O caso foi amplamente noticiado pela mídia nacional e também pela imprensa internacional, mas não foi publicado em nenhum veículo da EBC, que mantém TVs, rádios e páginas na internet. Segundo a direção da empresa, a decisão foi “jornalística”.
“Elas (as chefias) não alegaram nada. No início, ainda havia uma preocupação em tentar inventar justificativas, mas agora não tem mais nem isso. A orientação é só não falar sobre isso. É assim que tem funcionado”, conta Carol Barreto.
Estrutura
O receio atual dos funcionários está relacionado também ao enxugamento dos quadros da empresa. A exoneração anunciada pela EBC esta semana, por exemplo, atingiu mais de 40 pessoas, incluindo superintendentes, gerentes de jornalismo, coordenadores de jornalismo e de operações, entre outros.
Na TV Brasil do Maranhão, onde houve a mais recente extinção de programa, foram quatro pessoas. Trabalhadores da emissora disseram aoBrasil de Fato, nesta terça (29), que a mudança “praticamente inviabiliza o funcionamento do telejornalismo local”.
As exonerações se inserem num contexto de redução de quadros que se desenrola desde 2016. Dados oficiais levantados pela reportagem junto à direção da EBC mostram que os dois PDVs (Planos de Demissão Voluntária) lançados pelo governo Temer levaram à saída de 342 empregados, no total.
Em 2016, a EBC tinha 2.467 funcionários e mantém, atualmente, 2.016. O número, fornecido pela empresa na última sexta-feira (25), ainda não leva em conta as exonerações desta semana – que incluem concursados e não concursados.
Do total de 2.016 trabalhadores, 1.710 são do quadro efetivo. Há ainda outros 228 terceirizados, além dos comissionados.
O contexto de redução da força de trabalho tem levado a um cenário que potencializa o receio de demissão por parte dos funcionários, que são contratados via concurso público como celetistas e, portanto, sem o mesmo tipo de estabilidade dos servidores públicos.
Atualmente, os trabalhadores lidam com um boato de que a empresa irá lançar, em breve, um novo PDV. O cenário dificulta até mesmo o registro de denúncias sobre os casos de censura e outros problemas junto, por exemplo, ao Sindicato dos Jornalistas Profissionais do Distrito Federal (SJPDF). É o que afirma Gésio Passos, da coordenação da entidade.

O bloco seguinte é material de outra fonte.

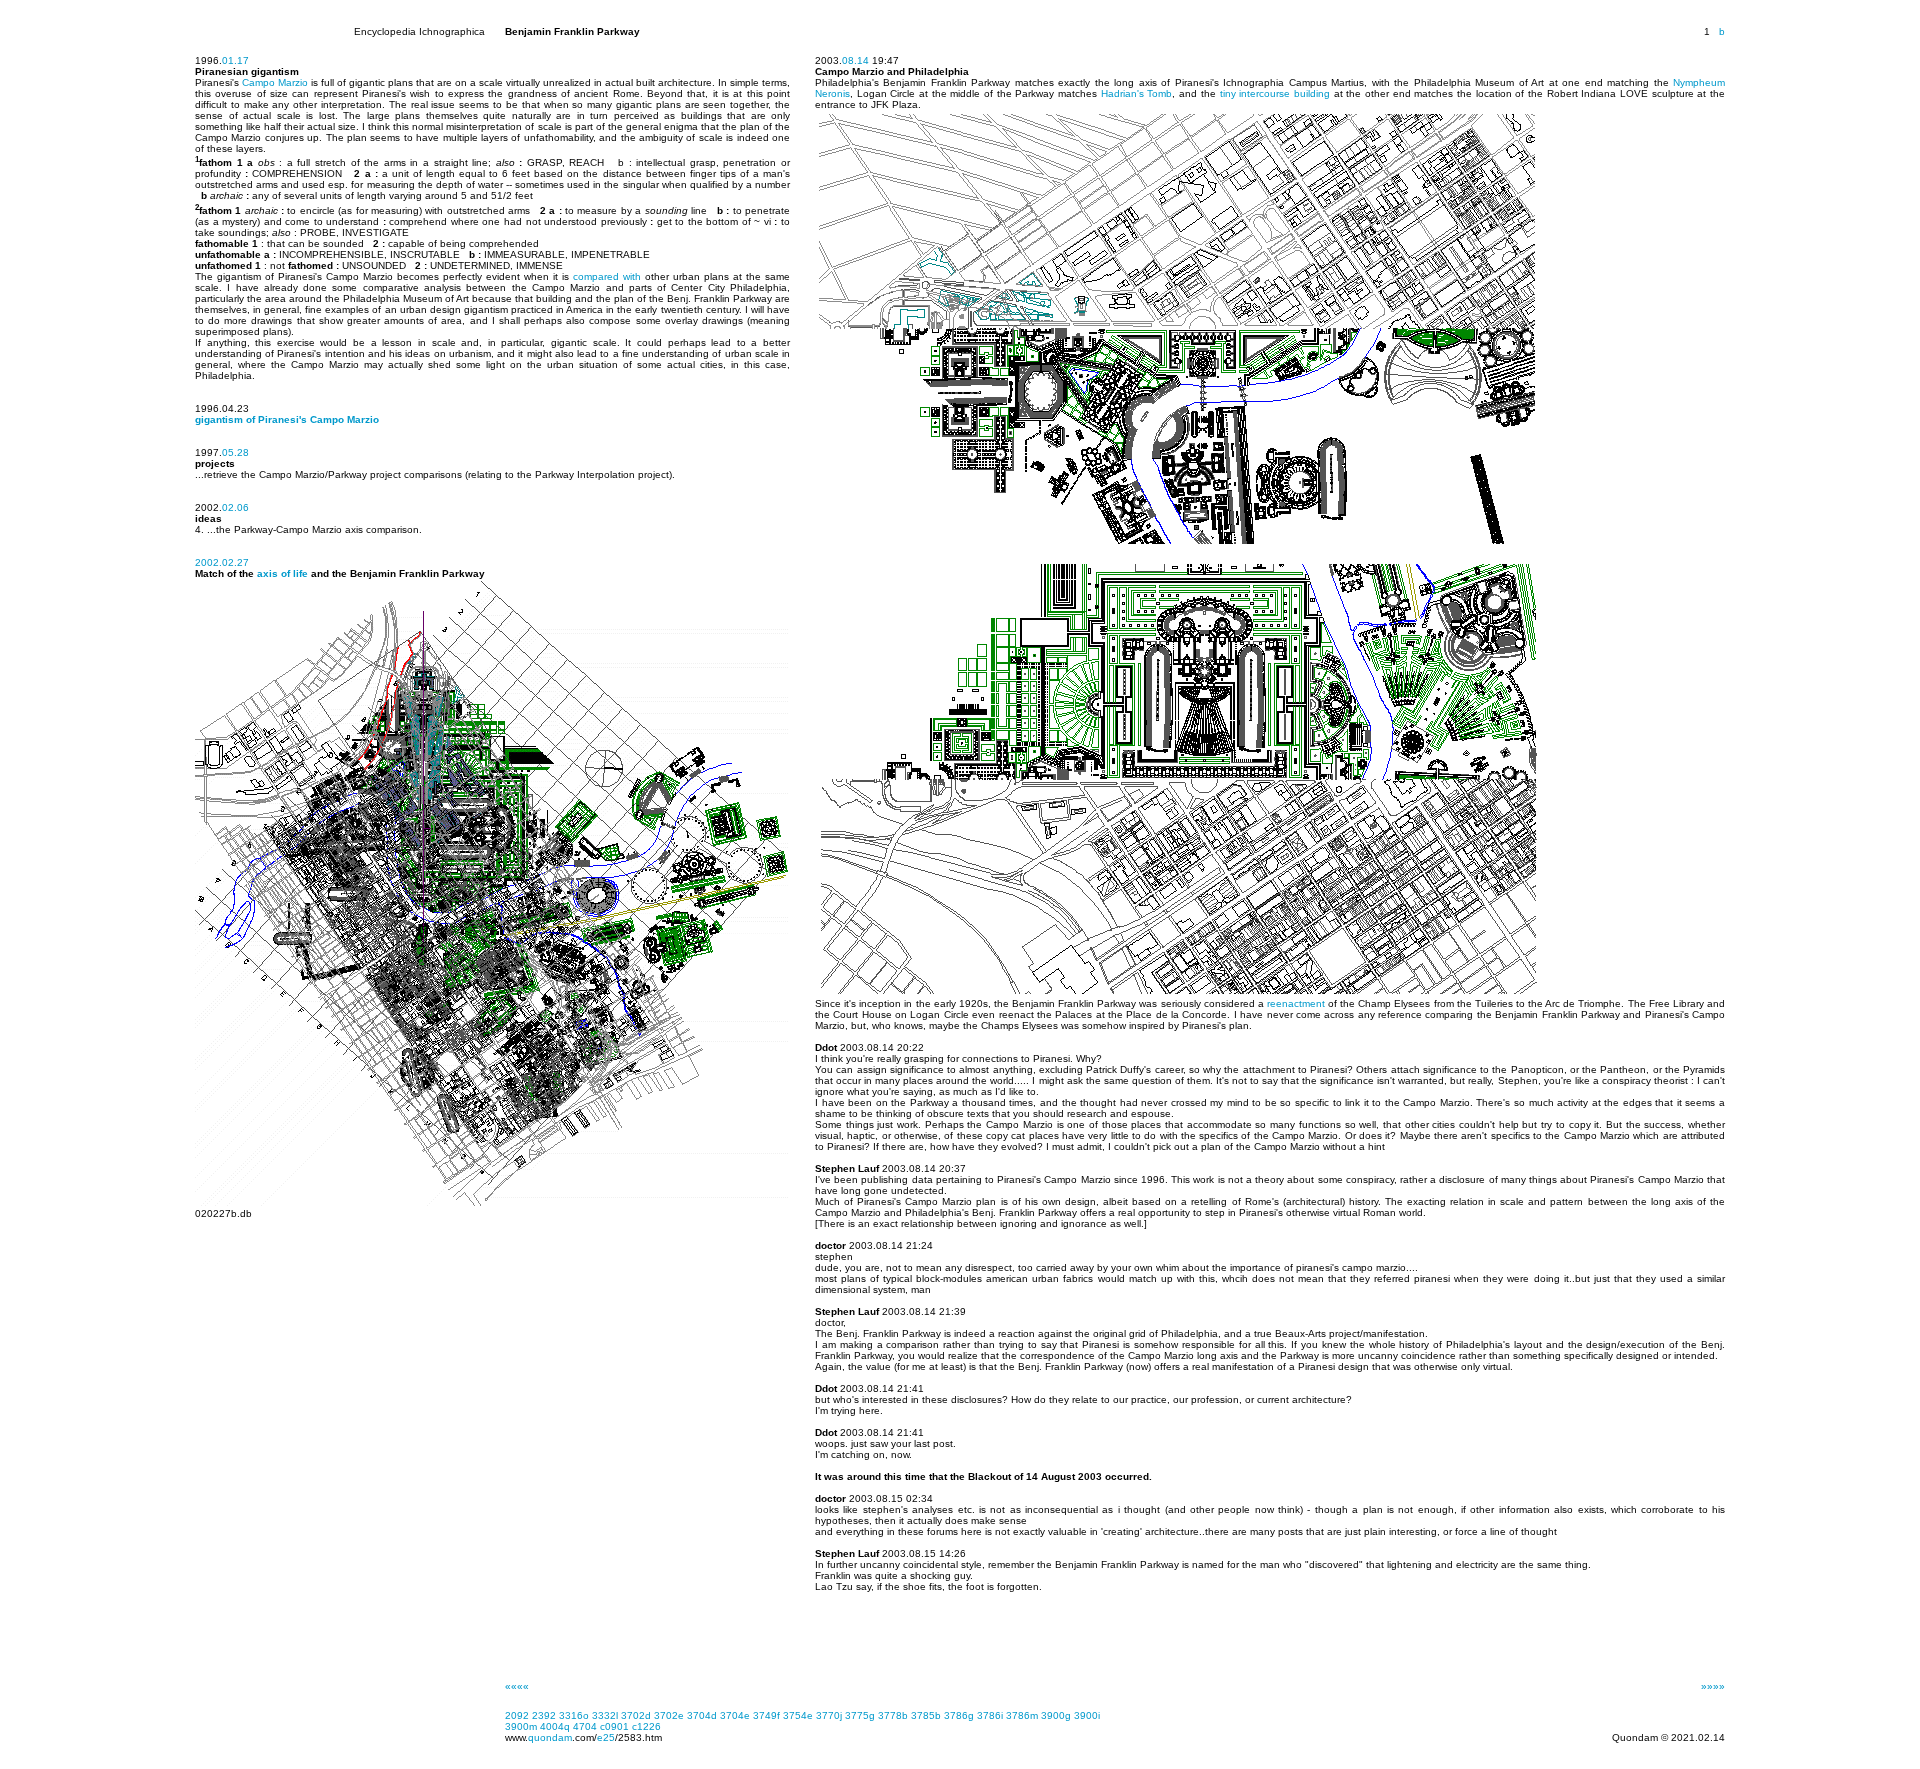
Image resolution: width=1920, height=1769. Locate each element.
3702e (669, 1715)
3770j (829, 1715)
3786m (1022, 1715)
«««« (517, 1686)
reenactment (1296, 1003)
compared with (607, 276)
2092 (517, 1715)
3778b (893, 1715)
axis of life (282, 573)
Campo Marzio (275, 82)
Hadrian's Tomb (1137, 93)
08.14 (855, 60)
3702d (636, 1715)
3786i (990, 1715)
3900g (1056, 1715)
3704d (702, 1715)
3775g (860, 1715)
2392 (544, 1715)
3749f (766, 1715)
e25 (606, 1737)
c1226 (646, 1726)
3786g (959, 1715)
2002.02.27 (222, 562)
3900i (1087, 1715)
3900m (521, 1726)
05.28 (235, 452)
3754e (798, 1715)
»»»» (1713, 1686)
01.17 (235, 60)
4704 (585, 1726)
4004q (555, 1726)
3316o (574, 1715)
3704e (735, 1715)
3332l (605, 1715)
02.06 (235, 507)
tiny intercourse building (1275, 93)
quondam (550, 1737)
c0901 (614, 1726)
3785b (926, 1715)
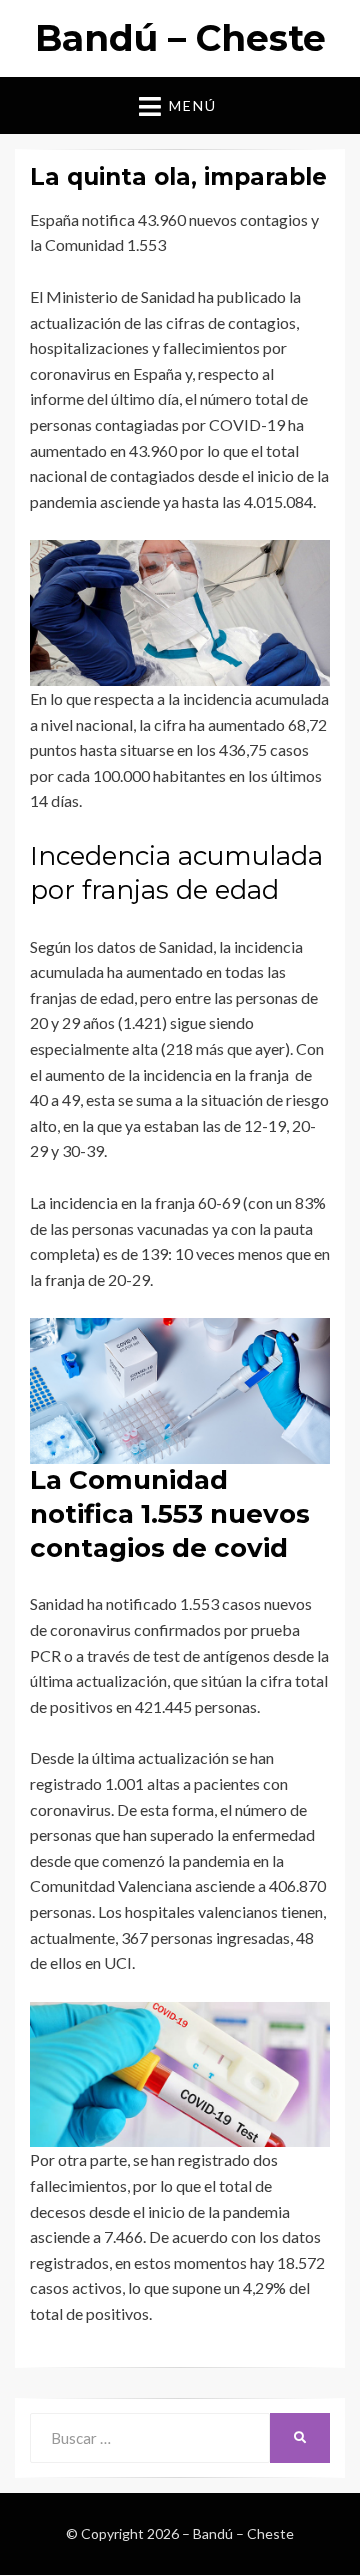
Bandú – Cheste (180, 38)
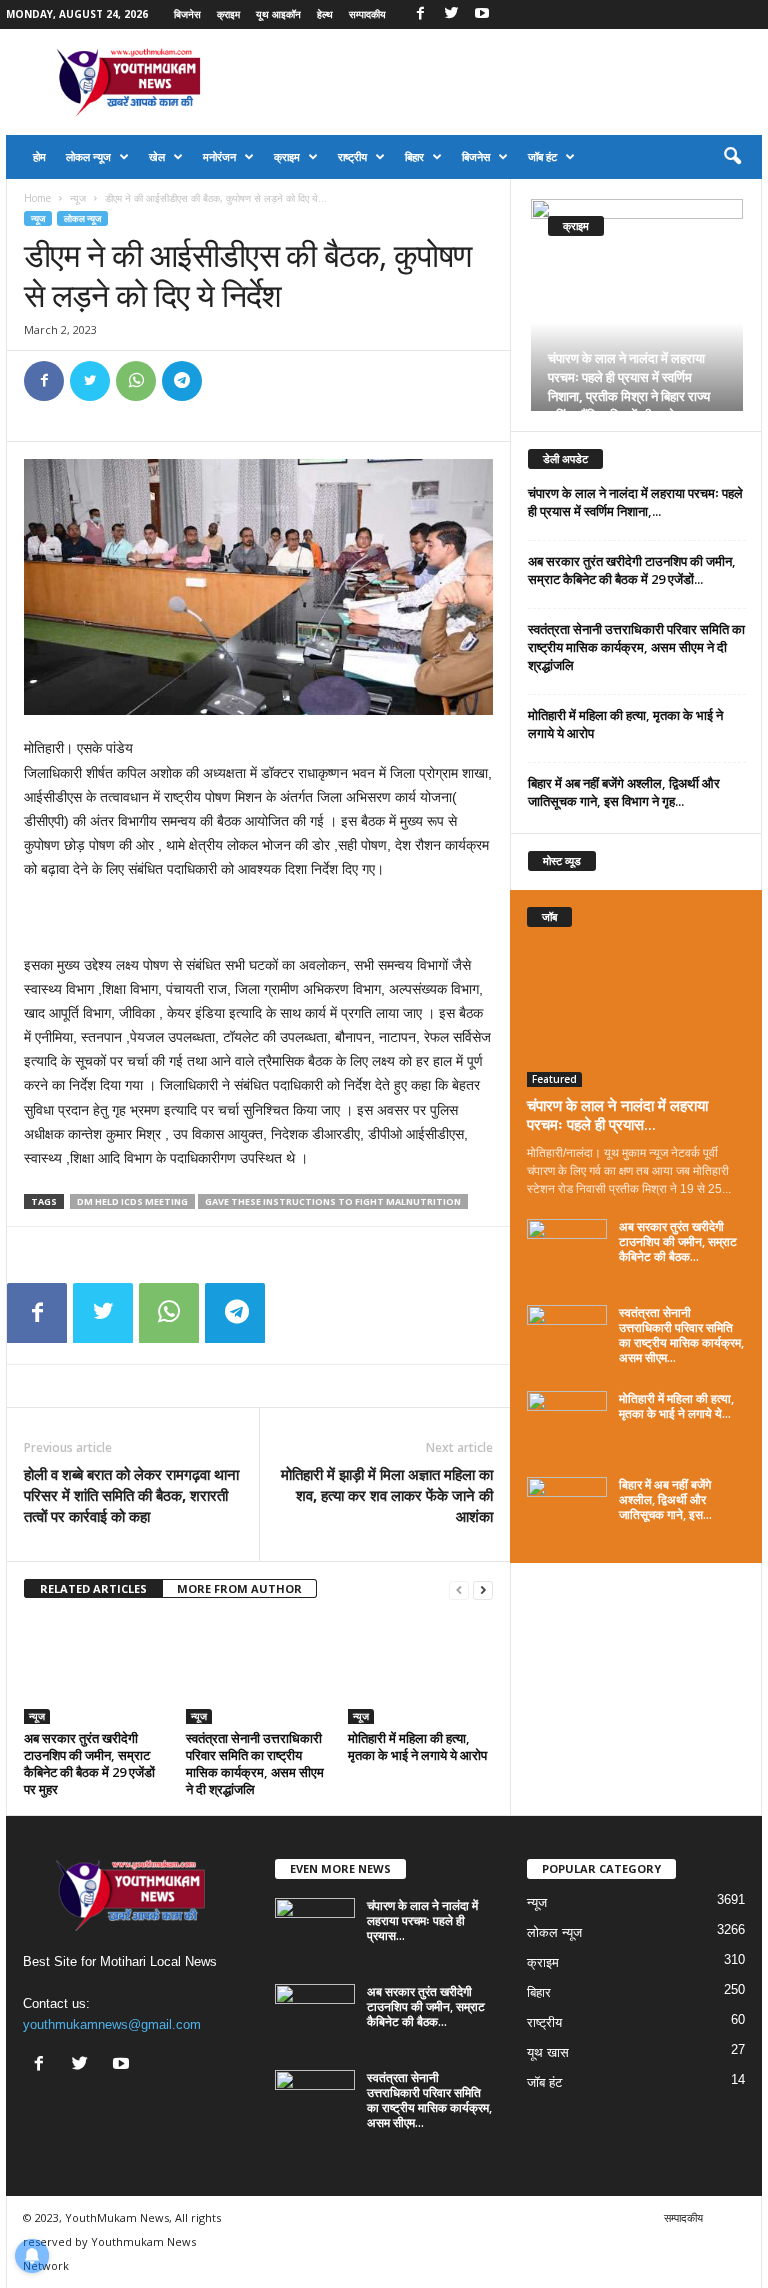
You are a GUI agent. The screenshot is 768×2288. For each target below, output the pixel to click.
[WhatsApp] (136, 381)
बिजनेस (187, 14)
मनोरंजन (219, 156)
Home (37, 198)
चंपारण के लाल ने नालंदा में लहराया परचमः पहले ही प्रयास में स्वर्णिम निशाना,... (635, 502)
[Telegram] (182, 381)
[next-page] (483, 1589)
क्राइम (228, 14)
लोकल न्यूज (88, 156)
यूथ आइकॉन (278, 14)
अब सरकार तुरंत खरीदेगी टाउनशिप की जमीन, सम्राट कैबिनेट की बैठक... (678, 1241)
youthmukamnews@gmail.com (112, 2024)
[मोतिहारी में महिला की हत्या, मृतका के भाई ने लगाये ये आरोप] (420, 1670)
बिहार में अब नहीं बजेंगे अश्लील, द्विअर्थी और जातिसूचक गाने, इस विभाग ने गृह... (624, 792)
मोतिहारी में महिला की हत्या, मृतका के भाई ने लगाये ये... (676, 1406)
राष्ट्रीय (352, 156)
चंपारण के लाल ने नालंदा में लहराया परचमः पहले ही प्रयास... (617, 1114)
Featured (554, 1079)
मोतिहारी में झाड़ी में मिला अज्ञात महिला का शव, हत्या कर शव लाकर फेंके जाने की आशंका (387, 1495)
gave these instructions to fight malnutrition (333, 1201)
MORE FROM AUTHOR (239, 1588)
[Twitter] (451, 14)
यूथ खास (548, 2052)
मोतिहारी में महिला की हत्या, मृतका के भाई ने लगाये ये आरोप (417, 1746)
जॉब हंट (542, 156)
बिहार (414, 156)
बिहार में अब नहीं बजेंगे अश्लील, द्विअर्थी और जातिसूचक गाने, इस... (665, 1499)
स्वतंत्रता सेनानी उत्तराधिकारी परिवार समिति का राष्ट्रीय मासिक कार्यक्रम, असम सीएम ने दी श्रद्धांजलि (255, 1763)
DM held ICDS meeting (132, 1201)
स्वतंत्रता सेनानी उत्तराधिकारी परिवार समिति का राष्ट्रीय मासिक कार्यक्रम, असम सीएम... (681, 1335)
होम (39, 156)
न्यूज (78, 198)
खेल (157, 156)
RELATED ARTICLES (93, 1588)
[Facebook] (420, 14)
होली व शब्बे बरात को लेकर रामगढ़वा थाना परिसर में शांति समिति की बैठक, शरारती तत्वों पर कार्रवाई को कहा (131, 1495)
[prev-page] (459, 1589)
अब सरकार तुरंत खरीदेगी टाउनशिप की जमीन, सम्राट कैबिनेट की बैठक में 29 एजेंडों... (632, 570)
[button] (732, 157)
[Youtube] (482, 14)
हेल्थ (325, 14)
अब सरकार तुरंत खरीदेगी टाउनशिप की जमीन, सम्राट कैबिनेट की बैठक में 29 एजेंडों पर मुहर (89, 1763)
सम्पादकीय (367, 14)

“Os funcionários estão apreensivos. O que está sendo noticiado é justamente um retrocesso em relação a todos os avanços que houve com a criação da EBC. O medo é tão grande que a gente tem sido pouco pautado em relação à questão da cobertura porque o receio maior das pessoas é perder o emprego, mas a discussão é constante”, afirma.
O que diz a empresa
A nota interna publicada pela EBC nesta segunda-feira (28) afirma que o objetivo das mudanças anunciadas seria “adequar a empresa à meta de otimizar despesas, com vistas à sustentabilidade até 2022, conforme estabelecida no Planejamento Estratégico da Empresa”.
Procurada pela reportagem nos últimos dias para tratar das críticas relacionadas aos casos de censura e ao aprofundamento da linha editorial de caráter governista, a direção respondeu que “os veículos da EBC têm como orientação produzir um jornalismo profissional e de prestação de serviços de interesse dos brasileiros”.
O Brasil de Fato também perguntou qual a opinião da direção a respeito da possível unificação da NBR com a TV Brasil, mas a empresa não respondeu a esse questionamento.